→ **TASK TO COMPLETE**
Copy out the lines from the line with "Click the Next arrow in find bar" to the line with "pos(112,42)", inclusive, reproducing each one verbatim.

++++++++

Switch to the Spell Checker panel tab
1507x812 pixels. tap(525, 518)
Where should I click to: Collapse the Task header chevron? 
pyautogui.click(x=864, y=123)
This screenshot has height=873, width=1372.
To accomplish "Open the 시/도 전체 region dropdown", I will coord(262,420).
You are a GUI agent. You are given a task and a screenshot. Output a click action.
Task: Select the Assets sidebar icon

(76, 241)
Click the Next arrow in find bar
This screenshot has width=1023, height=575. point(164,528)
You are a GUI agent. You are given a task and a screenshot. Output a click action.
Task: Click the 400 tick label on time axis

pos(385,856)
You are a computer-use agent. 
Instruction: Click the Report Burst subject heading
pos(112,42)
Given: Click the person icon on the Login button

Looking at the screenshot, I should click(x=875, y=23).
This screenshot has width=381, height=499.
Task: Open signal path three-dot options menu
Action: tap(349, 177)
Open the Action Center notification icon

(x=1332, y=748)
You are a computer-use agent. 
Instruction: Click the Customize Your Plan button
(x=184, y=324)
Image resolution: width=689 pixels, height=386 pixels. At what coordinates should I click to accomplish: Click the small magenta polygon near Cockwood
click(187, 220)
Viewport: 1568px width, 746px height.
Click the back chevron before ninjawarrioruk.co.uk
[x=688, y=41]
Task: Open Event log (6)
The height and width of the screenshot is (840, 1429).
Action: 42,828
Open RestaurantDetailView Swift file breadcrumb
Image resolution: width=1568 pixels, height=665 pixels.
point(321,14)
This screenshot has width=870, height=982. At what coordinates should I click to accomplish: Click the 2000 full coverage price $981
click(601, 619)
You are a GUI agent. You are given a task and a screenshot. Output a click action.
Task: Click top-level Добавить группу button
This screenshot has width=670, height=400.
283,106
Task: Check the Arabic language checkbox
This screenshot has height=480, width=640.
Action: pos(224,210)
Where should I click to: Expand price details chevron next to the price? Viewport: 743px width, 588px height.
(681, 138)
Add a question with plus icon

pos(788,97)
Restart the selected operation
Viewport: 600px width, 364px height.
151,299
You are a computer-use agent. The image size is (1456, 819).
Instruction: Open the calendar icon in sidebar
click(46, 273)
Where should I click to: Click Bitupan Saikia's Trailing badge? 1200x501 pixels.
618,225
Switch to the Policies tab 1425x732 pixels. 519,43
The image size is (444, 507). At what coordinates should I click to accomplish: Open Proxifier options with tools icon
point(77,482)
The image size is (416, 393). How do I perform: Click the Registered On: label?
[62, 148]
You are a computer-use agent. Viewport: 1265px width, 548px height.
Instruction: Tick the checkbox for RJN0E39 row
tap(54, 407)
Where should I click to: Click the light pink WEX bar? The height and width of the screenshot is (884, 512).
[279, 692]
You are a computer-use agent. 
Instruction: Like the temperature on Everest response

++++++++

→ **SOLUTION FOR THIS EXERCISE**
Click the Next arrow in find bar
This screenshot has width=1023, height=575. point(164,528)
You are a GUI agent. You are given a task and a screenshot. Output a click action.
Task: Click the 400 tick label on time axis

pos(385,856)
You are a computer-use agent. 
Instruction: Click the Report Burst subject heading
pos(112,42)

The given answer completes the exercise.